Festival Cenil yang telah digelar rutin sejak 2018 ini menyuguhkan 70 loyang cenil hasil kreasi warga. Kudapan manis berbahan dasar tepung kanji ini tersaji lengkap dengan parutan kelapa dan gula merah cair, didampingi jajanan tradisional seperti getuk, ketan, dan lupis. Maslianawati pun berbaur dengan warga, mencicipi sajian tersebut sambil mengapresiasi keterlibatan aktif masyarakat dalam kegiatan ini.
Dalam sambutan yang dibacakan oleh Thaufiq Zulfian Noor, Bupati Kukar Edi Damansyah menyoroti pentingnya Festival Cenil sebagai wadah pelestarian budaya dan promosi potensi lokal. Ia menyebutkan bahwa acara ini bukan sekadar pesta kuliner, melainkan perayaan nilai-nilai luhur seperti kebersamaan, toleransi, dan semangat membangun desa.
“Festival Cenil merupakan simbol harmoni dalam keberagaman. Seperti warna-warni cenil, masyarakat Desa Kota Bangun III telah menunjukkan bahwa kolaborasi dan solidaritas adalah kunci menciptakan kemajuan,” ungkap Thaufiq mewakili Bupati.
TP PKK Kukar pun menyoroti hal serupa. Menurut Maslianawati, semangat gotong royong yang tercermin dari pelaksanaan festival ini harus terus dipupuk, terutama dalam menghadapi tantangan pembangunan desa. “Ini bukan hanya tentang makanan tradisional, tetapi tentang bagaimana masyarakat bersatu, berkarya, dan mencintai warisan budaya mereka,” ujarnya dengan penuh semangat.
Festival ini semakin semarak dengan berbagai kegiatan, mulai dari atraksi budaya, pentas seni, bazar UMKM, hingga bazar buku bacaan. Seluruh elemen desa – mulai dari aparatur pemerintah, tokoh masyarakat, hingga pemuda – bersatu bahu-membahu menyukseskan acara, mencerminkan sinergi yang kuat antara pemerintah dan masyarakat.
Kepala Desa Kota Bangun III, Lilik Hendrawanto, mengungkapkan rasa terima kasihnya kepada Pemerintah Kabupaten Kukar dan semua pihak yang telah mendukung kegiatan ini. Ia berharap ke depan, Festival Cenil bisa menjadi agenda budaya tahunan berskala lebih luas.

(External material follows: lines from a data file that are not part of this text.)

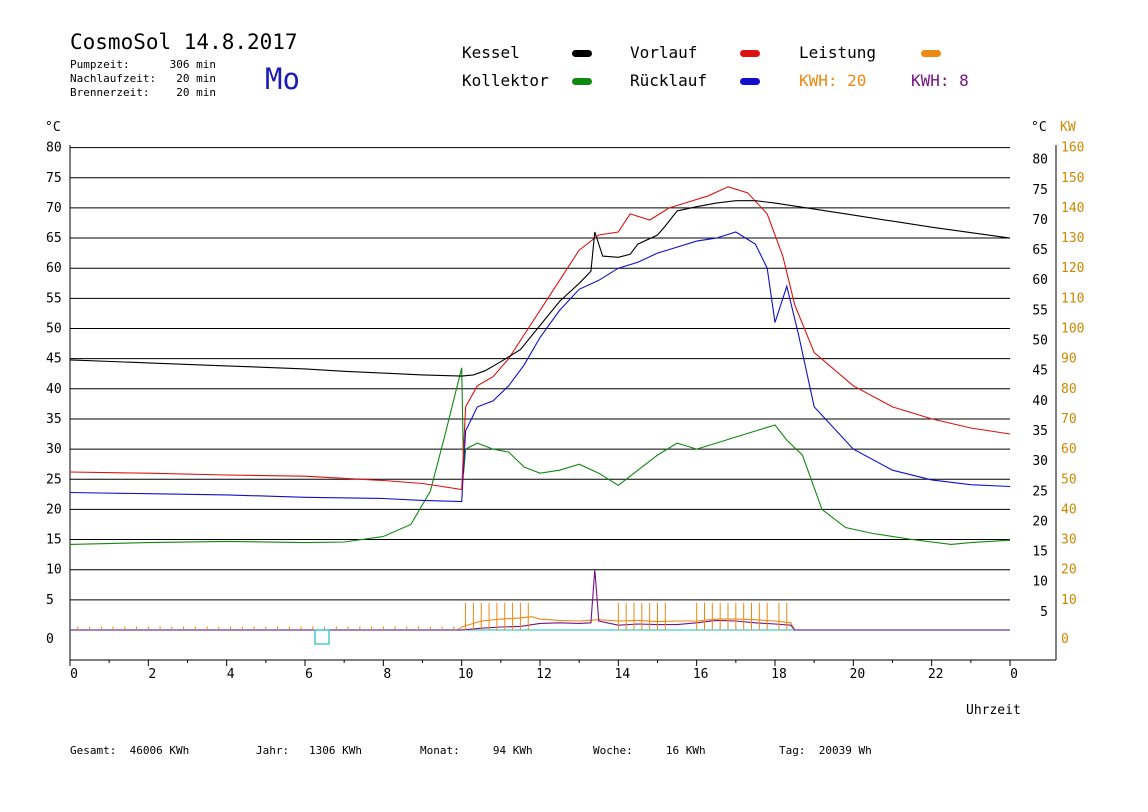 The width and height of the screenshot is (1148, 812). Describe the element at coordinates (1069, 420) in the screenshot. I see `y-tick-kw-70: 70` at that location.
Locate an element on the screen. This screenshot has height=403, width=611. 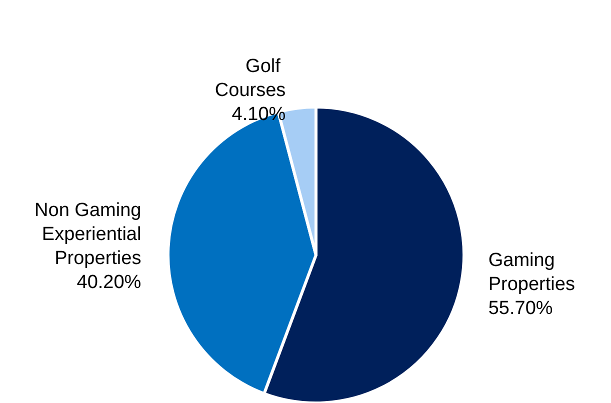
data-label: 40.20% is located at coordinates (109, 283).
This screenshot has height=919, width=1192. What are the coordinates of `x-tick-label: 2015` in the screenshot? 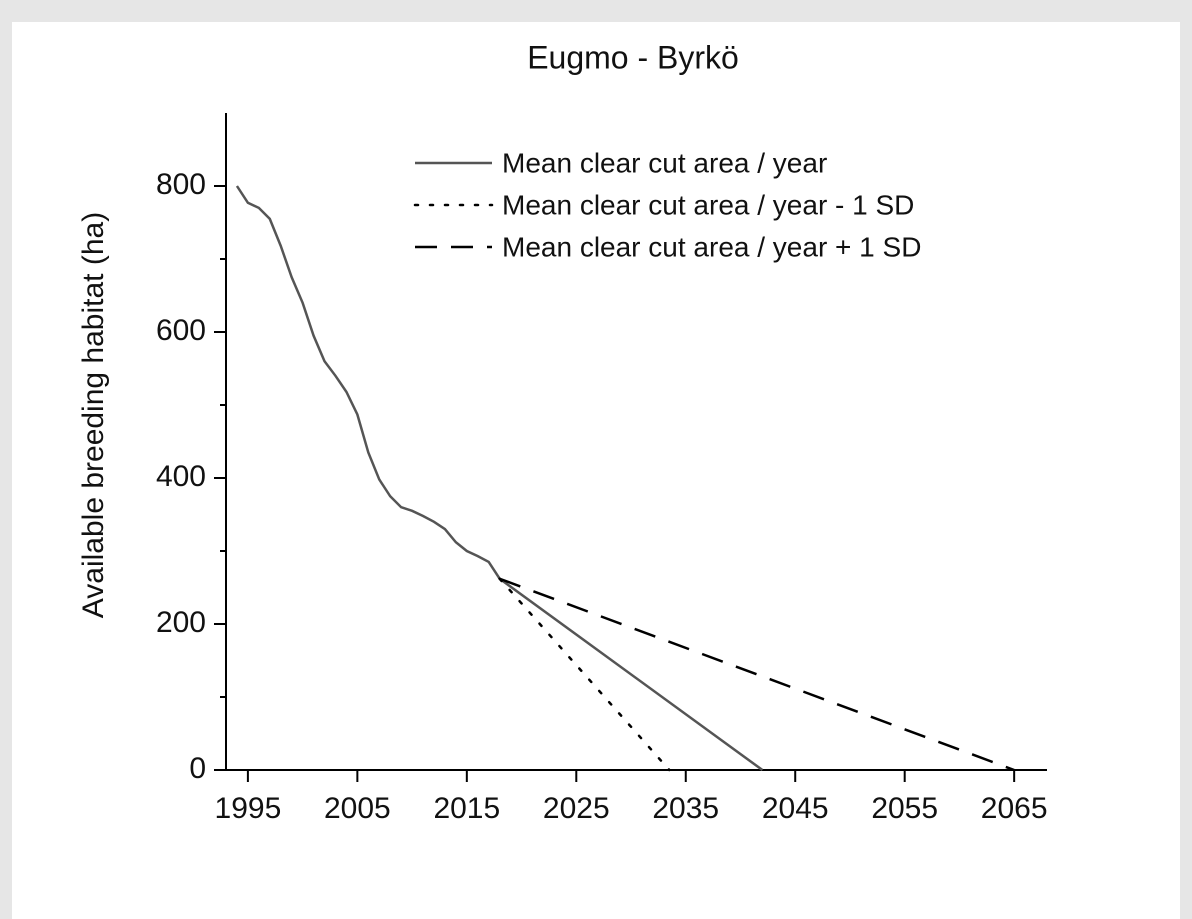 It's located at (466, 808).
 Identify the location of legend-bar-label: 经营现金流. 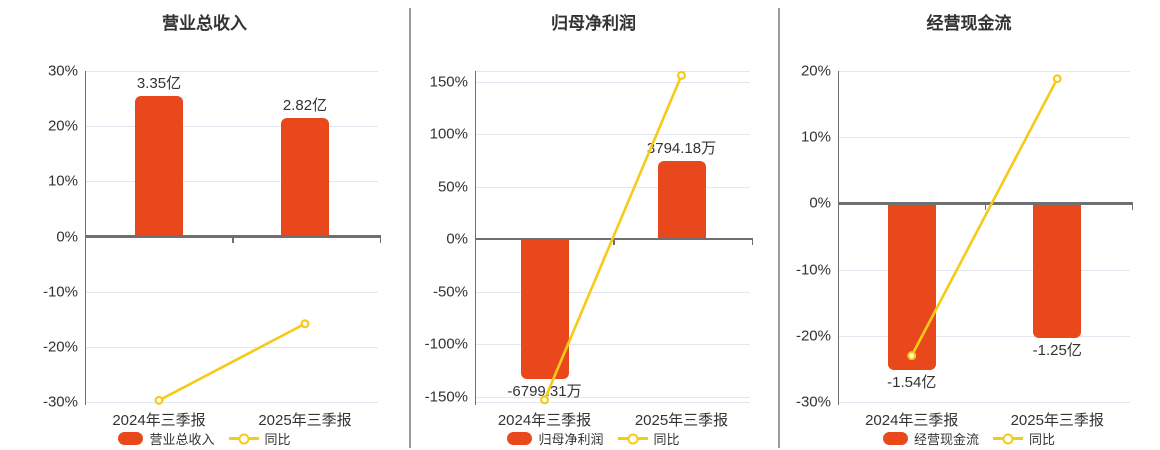
(946, 440).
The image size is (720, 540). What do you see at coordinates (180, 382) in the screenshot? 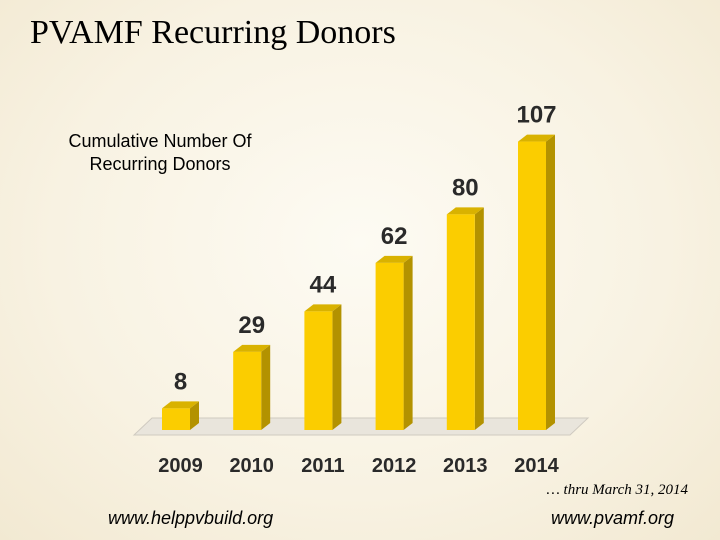
I see `value-label: 8` at bounding box center [180, 382].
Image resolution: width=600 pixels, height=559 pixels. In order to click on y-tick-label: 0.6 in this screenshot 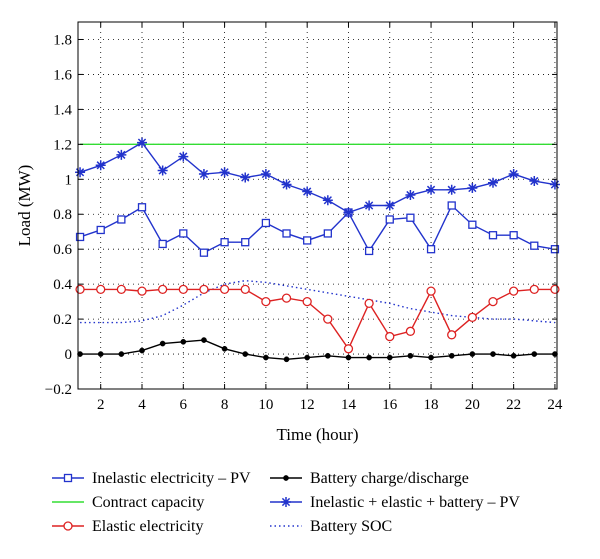, I will do `click(62, 250)`.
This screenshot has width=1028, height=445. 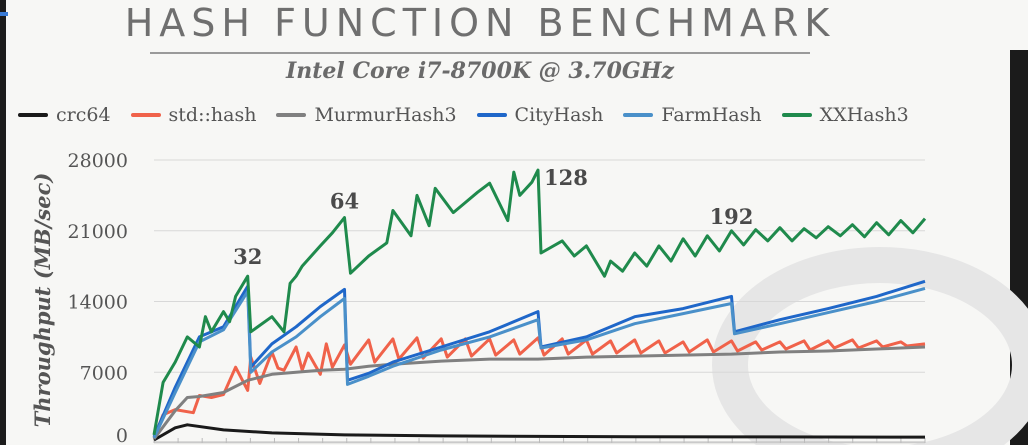 What do you see at coordinates (493, 217) in the screenshot?
I see `chart-annotations: 32 64 128 192` at bounding box center [493, 217].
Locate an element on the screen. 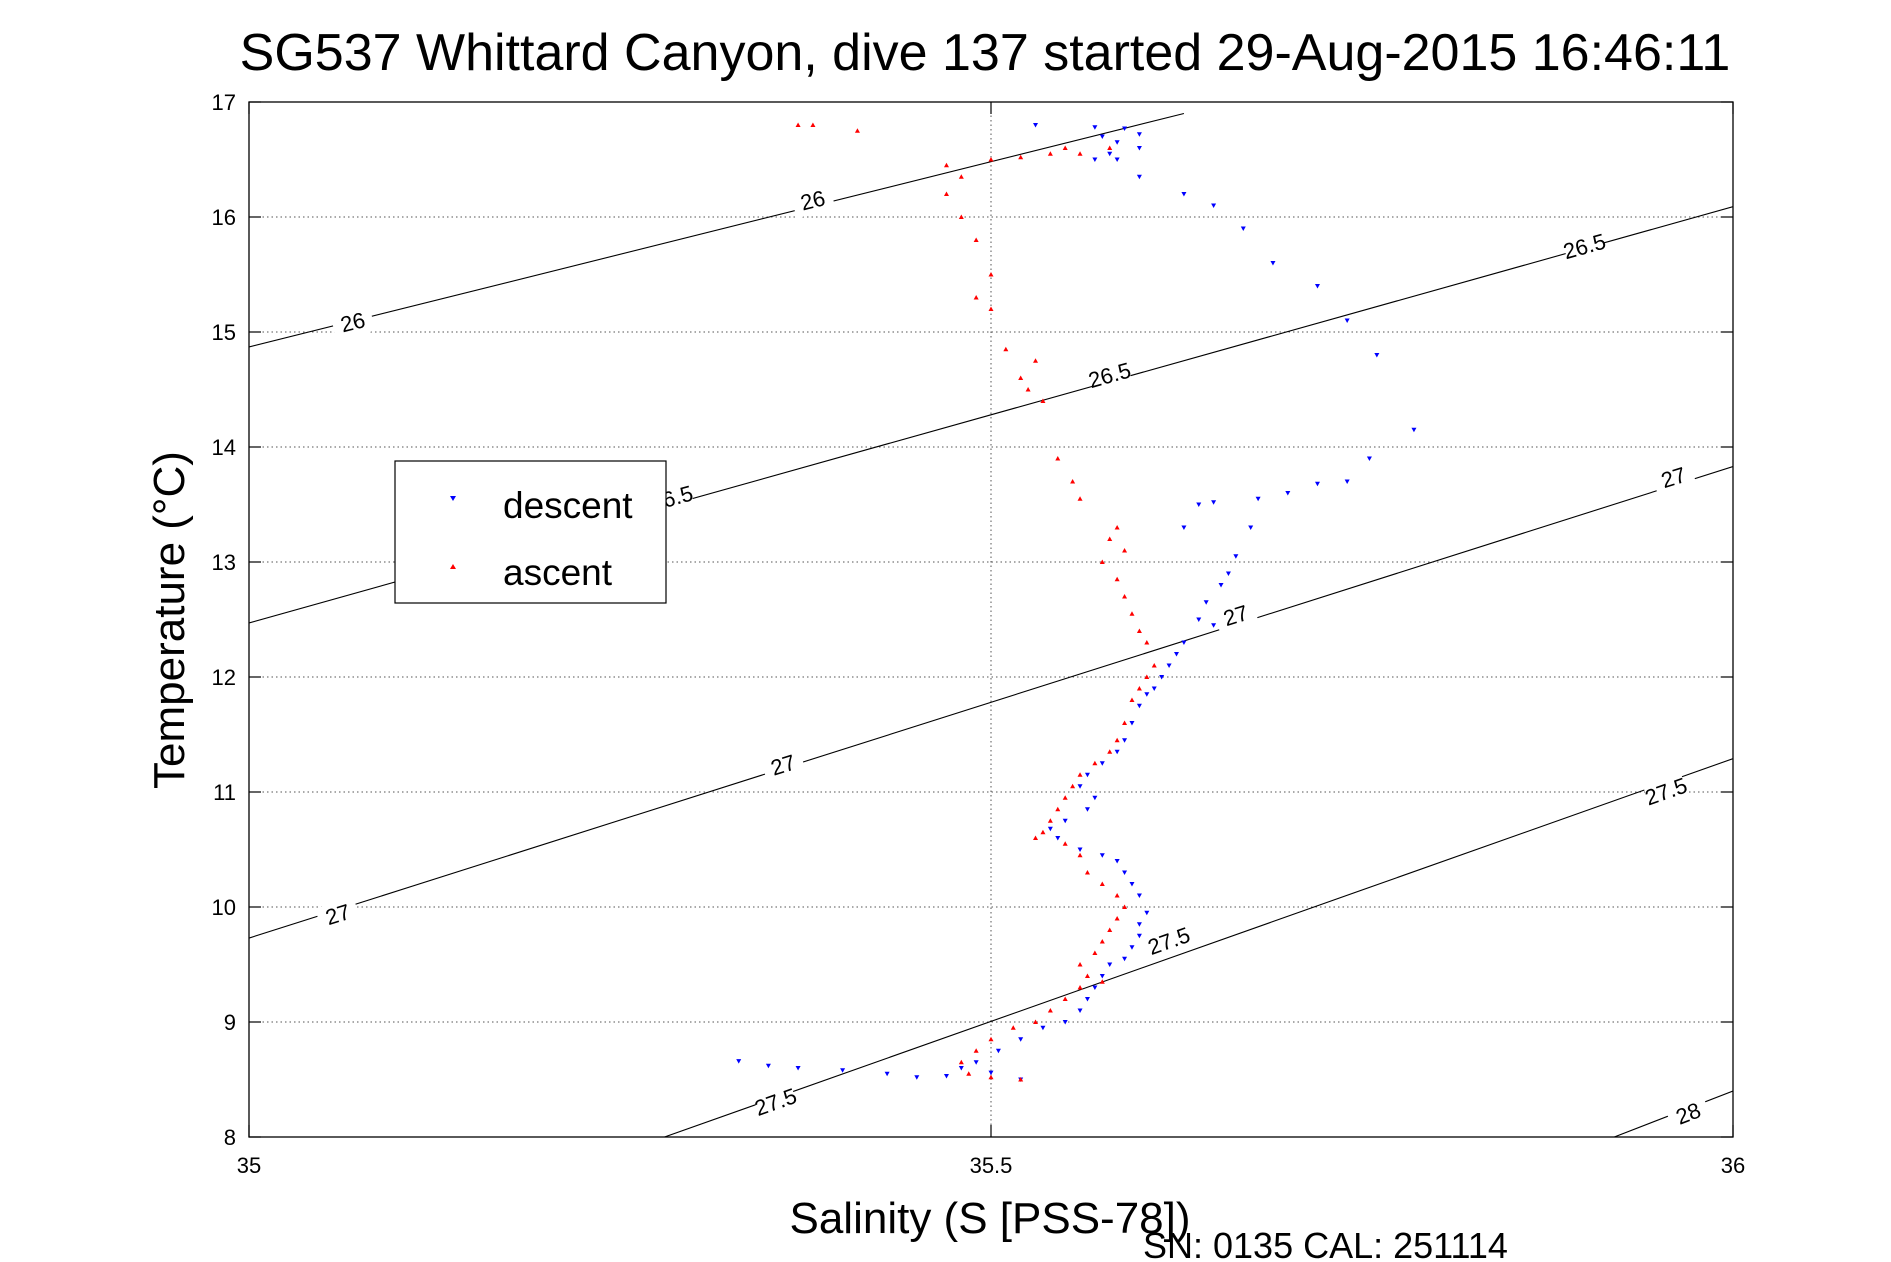 The width and height of the screenshot is (1891, 1262). y-tick-label: 9 is located at coordinates (230, 1022).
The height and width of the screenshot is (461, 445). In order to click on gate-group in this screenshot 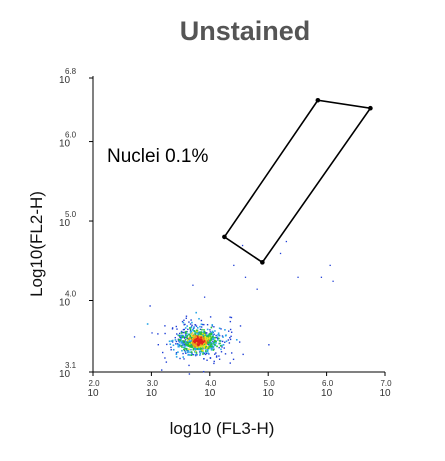, I will do `click(298, 181)`.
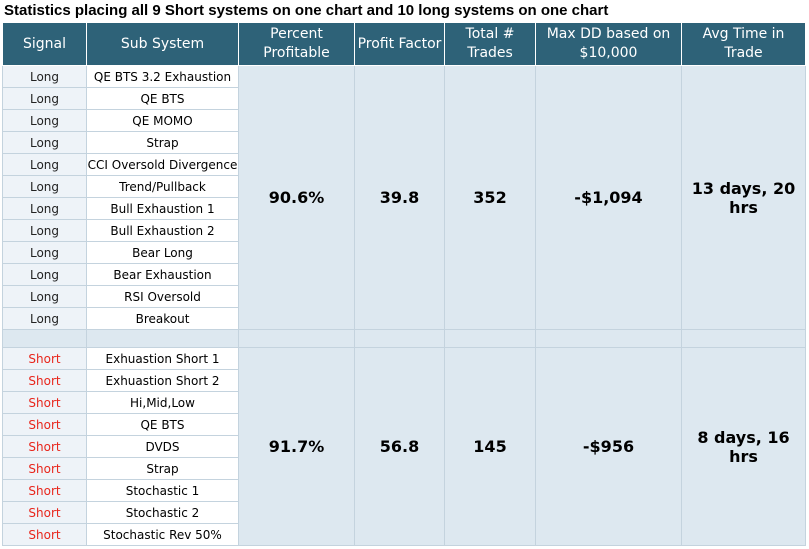 This screenshot has height=549, width=809. I want to click on long-profit-factor: 39.8, so click(400, 198).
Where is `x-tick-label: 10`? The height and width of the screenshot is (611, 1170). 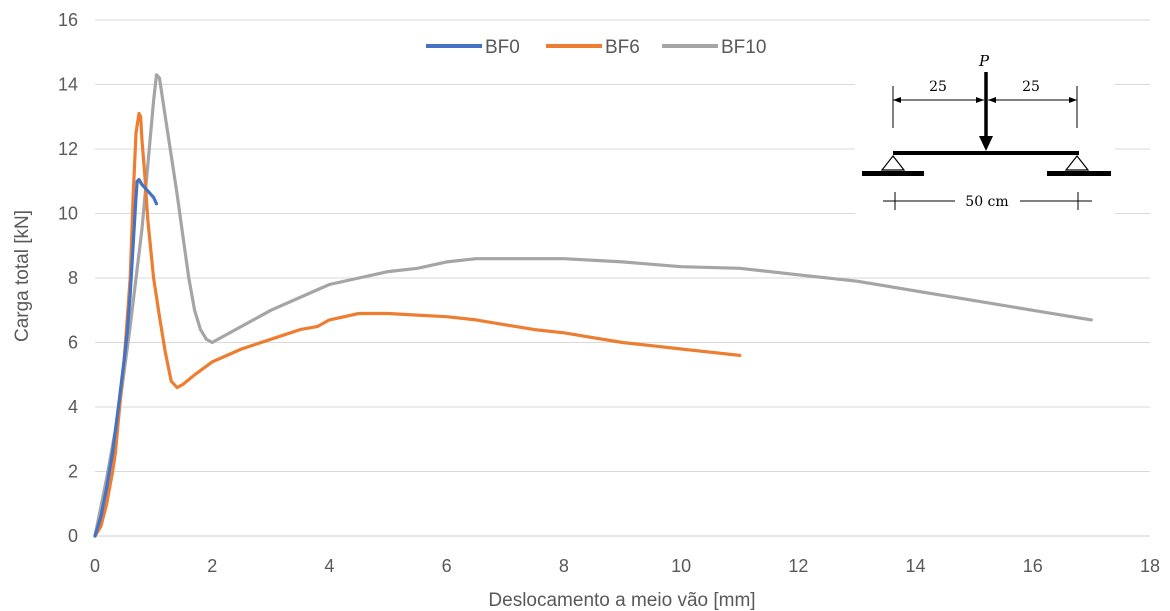 x-tick-label: 10 is located at coordinates (681, 566).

TP PKK Kukar kembali menegaskan bahwa dukungan terhadap kegiatan berbasis masyarakat seperti ini akan terus berlanjut. Kehadiran mereka di tengah warga bukan hanya sekadar simbolik, melainkan bentuk nyata kolaborasi dan perhatian terhadap pembangunan desa berbasis budaya.
Melalui Festival Cenil, Desa Kota Bangun III telah membuktikan bahwa inovasi bisa lahir dari kearifan lokal. Dengan semangat gotong royong, mereka terus bergerak menuju kemajuan yang berkelanjutan.